→ **TEXTAUSZUG**
„Papa Lomotive schaunen“?! Kann man da widerstehen? Schlagartig wurde mir klar: Es ist wieder einmal Zeit, dem Hauptbahnhof einen Besuch abzustatten. Mein jüngster Sohn Simon – wie auch sein älterer Bruder Felix vor ihm - hatte wieder einmal meine innersten Gedanken erraten. Er kannte sich in den Wirrungen meiner geheimsten Wünsche besser aus als ich. Sie waren anscheinend latent vorhanden, aber sie fanden irgendwie nicht den Weg, sich als aktiver Willensakt durch eine eigene und laute Kundgabe meinerseits zu äußern. Gleich einem Tiefenpsychologen oder einer altgriechischen Seherin war Simon in der Lage, meinem ungeordneten Bewusstsein Form zu geben und meine Abneigung Zügen gegenüber als falsche Projektion zu entlarven. Wie so oft im Leben bedarf es eben der richtigen Führung.
Zug? Kein feiner…
Eisenbahnen habe ich eigentlich nie gemocht – vielleicht, weil ich selbst eine Spielzeugbahn nie besaß. Die hatte mein gleichaltriger Cousin. Er hatte eine kleine hübsche Lokomotive mit drei bis vier Wagons, die denen entsprachen, die noch zwischen Köln und Mannheim auf dem Loreley Express in den 60ger und 70ger Jahren des vergangenen Jahrhunderts im Einsatz waren. Ich hingegen besaß eine silbergraue, aerodynamisch geformte Zigarre, eine Alweg-Bahn. Meine Eltern hatten mir diesen plastikgewordenen Traum eines nie realisierten Monorail-Bahnprojektes einst zu Weihnachten geschenkt. Sie förderten damit zwar schon in den frühen Tagen meiner Kindheit Tendenzen zum Futuristischen, aber auch die verzweifelte Sympathie zu einer gewissen technischen Hybris. Die Wucht, die Dynamik der Alweg-Bahn zerrte sehr heftig an ihren schlanken enggekoppelten Bauteilen, sodass die gestalterische Idee, die ihr zugrunde lag, gleichsam mit ihr aus der Kurve flog. Als Technologiewunder fand sie schon nach kurzer Zeit wegen unüberbrückbarer technischer Probleme ihr frühes Altenteil zwischen zerschlissenen Plüschtieren und demolierten Spielautos. Irgendwie nahm diese wundervolle und schnelle Einspurbahn das seltsam schmachvolle Ende des Transrapids in Deutschland schon in meinem Kinderzimmer vorweg.
Aber was ich damals noch nicht wusste, ja nicht einmal ahnte, war, dass zukunftsweisende Dinge nur dann eine Chance haben und man dem Charme einer - auch einer visionären - Idee nur dann erliegt, wenn sich ihnen ein Fremder oder ganz und gar Unbelasteter ihrer Faszination hingibt und mit Leidenschaft Realität werden lässt. Wie das die Chinesen nun mit ihrem eigenen Transrapid tun werden und damit die Weiten ihres Landes zu Tagesreisen schrumpfen lassen.

→ **EXTRAHIERTE EINTRÄGE**
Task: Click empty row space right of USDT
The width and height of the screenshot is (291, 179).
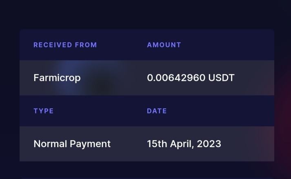Action: 254,78
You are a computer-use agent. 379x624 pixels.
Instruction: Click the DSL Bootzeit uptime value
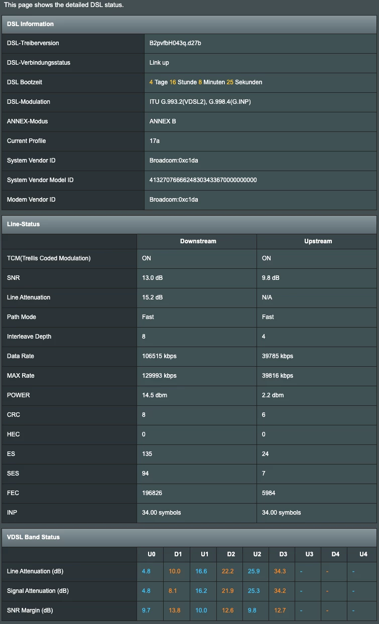(x=206, y=82)
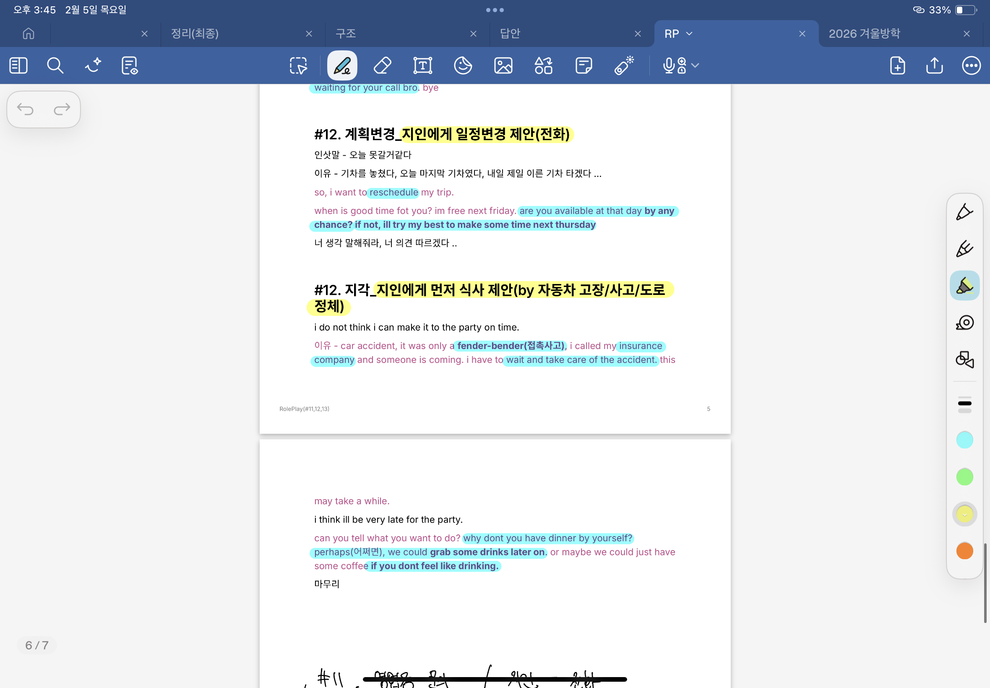Click the undo arrow button
This screenshot has width=990, height=688.
pos(25,109)

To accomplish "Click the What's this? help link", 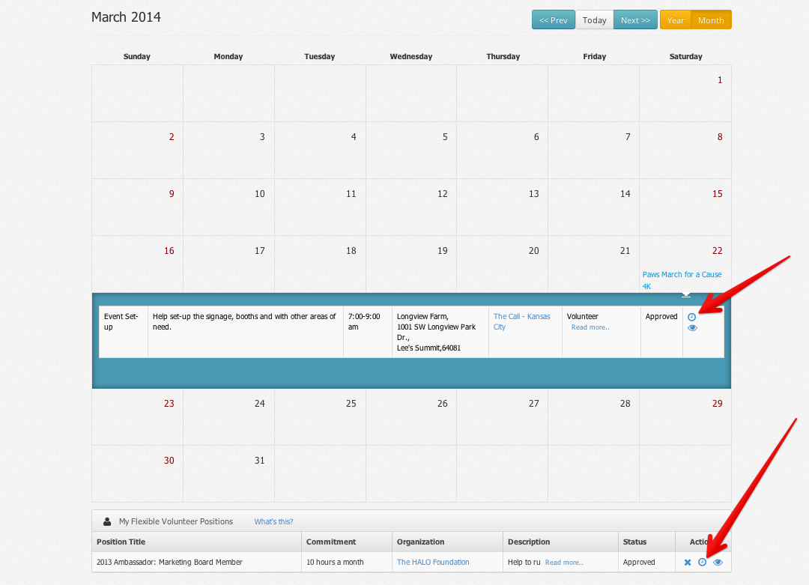I will (273, 521).
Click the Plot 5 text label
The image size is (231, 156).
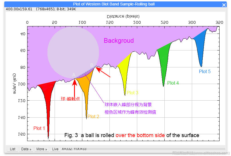tap(205, 71)
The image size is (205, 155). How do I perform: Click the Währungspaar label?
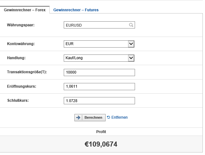[x=21, y=25]
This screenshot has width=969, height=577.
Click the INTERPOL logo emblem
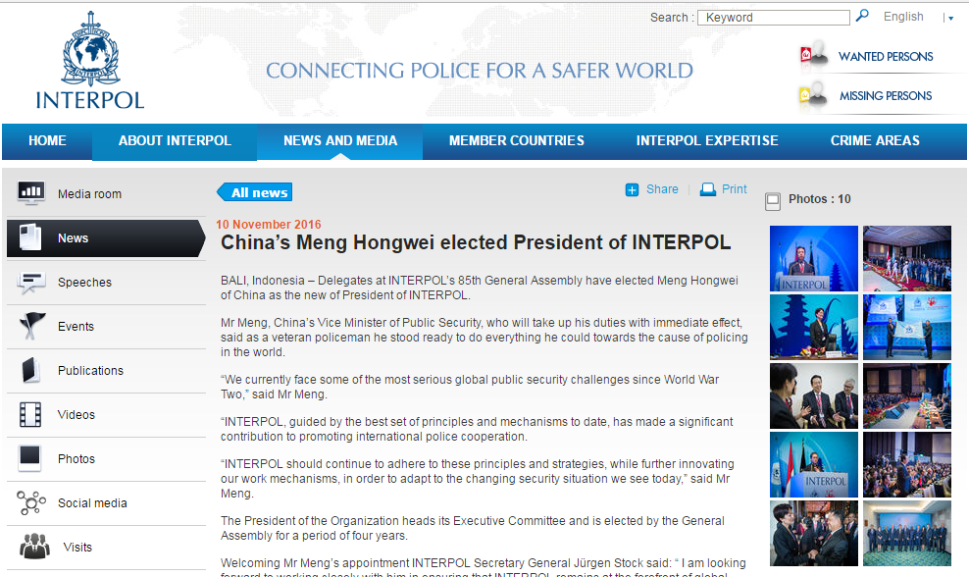(x=88, y=49)
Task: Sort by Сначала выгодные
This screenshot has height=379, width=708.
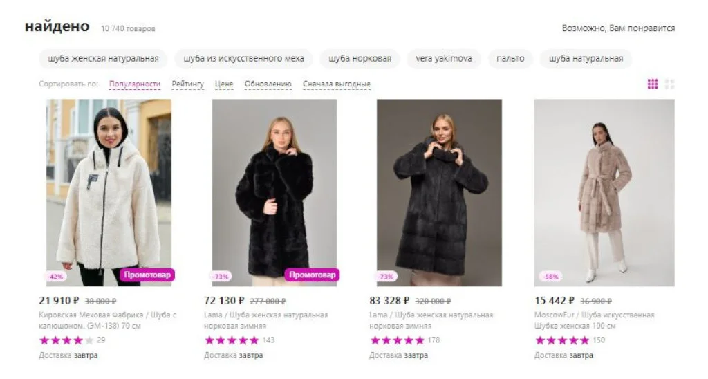Action: pos(337,84)
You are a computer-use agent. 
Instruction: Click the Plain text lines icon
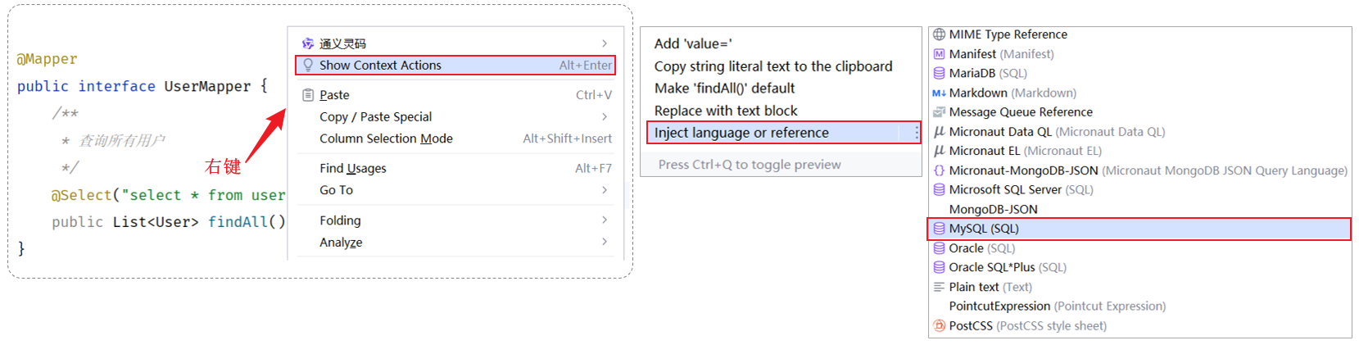(939, 287)
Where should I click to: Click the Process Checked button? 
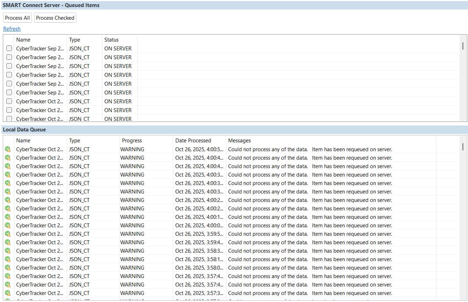(55, 18)
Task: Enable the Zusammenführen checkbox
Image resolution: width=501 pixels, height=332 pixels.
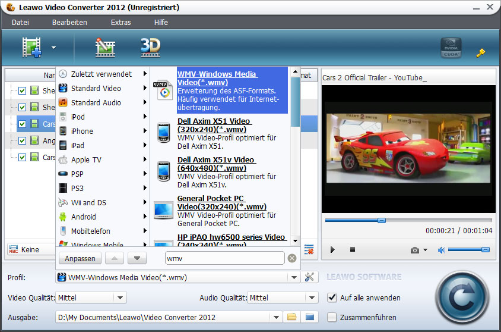Action: pyautogui.click(x=332, y=317)
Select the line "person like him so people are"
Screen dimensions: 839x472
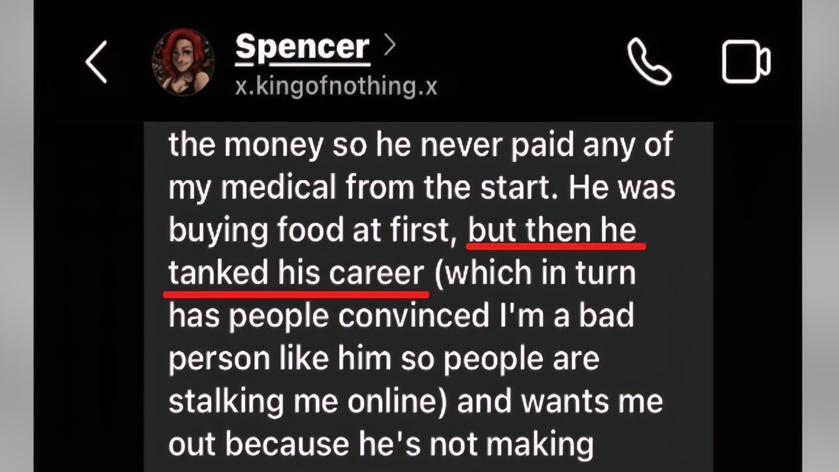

→ **LERNZIELE**
• 1. Welches Spielzeug bekam das erzählende Ich im Text über Eisenbahnen von den Eltern zu Weihnachten geschenkt?
• 2. Nennen Sie alle Familienangehörigen des erzählenden Ichs, die im Text über Eisenbahnen vorkommen.
• 3. Setzen Sie den Text über Eisenbahnen im Anschluss an seinen letzten Satz fort.
Für die Bearbeitung werden die Einträge nicht benötigt.

→ **ERWARTETE ERGEBNISSE**
• 1. Eine silbergraue, aerodynamisch geformte Alweg-Bahn.

• 2.
- Simon, der jüngste Sohn
- Felix, der ältere Bruder Simons
- der gleichaltrige Cousin
- die Eltern

• 3.
Oder, sobald ein kleiner Junge mit einem Brio-Holzzug in der Hand zu seinem Vater sagt: „Lomotive schaunen“.
Nicht nur Pläne brauchen eine gewisse Reife, man muss auch Vater werden, um zu einem Bahn-Aficionado zu werden - beinahe. Schon mein Ältester hatte sich für Züge begeistert. Und, da wir damals unweit des Münchner Hauptbahnhofes wohnten, trieb uns schon seine kindliche Begeisterung häufiger mehr dorthin, als mein echtes Interesse.
Bahnhof-Roulette
Auf dem Münchner Hauptbahnhof fahren seit eh und je auf seinen vielen Gleisen unablässig ICEs, Intercities und Regionalzüge ein. Immer gab es etwas Neues zu sehen. Und für die Kinderseelen meiner beiden Söhne war das dort herrschende Getöse Labsal. Genauso wie in der geregelten Geschäftigkeit eine höhere Macht zu walten schien, die hin und wieder jedoch von lustiger Hektik unterbrochen wurde, weil diese monotone Perfektion durch falsche Ankündigungen in panikhafter Unrast mündete. Einmal warteten wir mit meiner über achtzigjährigen Großmutter auf den Mimara Express, der sie über Salzburg nach Gastein bringen sollte. Etwa 10 Minuten vor seinem kurzen Zwischenstopp in München, verwandelte eine kurze Durchsage die schläfrige Lethargie des Perrons in pure Hetze. Eine diabolische verzerrte Stimme hatte uns Wartenden mitgeteilt, dass technische Probleme den gleich einfahrenden Express zwängen, auf einem ungefähr fünf Gleise entfernten Bahnsteig einzufahren. Für die Passagiere der I. Klasse kaum ein Problem, denn der Service eines Sackbahnhofes gewährte ihnen komfortables Aussteigen in fußläufiger Nähe zur Bahnhofshalle. Für den Bahnkunden aus der II. Klasse war die Durchsage gleichbedeutend mit einem weitläufigen Hindernislauf. Mit Sack und Pack bei der klassischen Viertelmeile eines deutschen Durchschnitt-Zuges eine hübsche Anstrengung. Gleich dem schäumenden Erguss einer geschüttelten Sektflasche rasten die Wartenden - wir eingeschlossen – gepäckbeladen in einem breiten Strom zurück zum Ende des Steigs, um noch rechtzeitig den umgeleiteten Zug zu erreichen. Endlich dort angelangt, verschwitzt, nach Atem ringend, erfuhren wir von einer bedauernden, aber im Grunde fröhlichen Stimme, dass unser Mimara Express doch wie geplant ungefähr in einer Minute auf seinem Stammgleis kurz zur seiner Abfahrt bereit stünde.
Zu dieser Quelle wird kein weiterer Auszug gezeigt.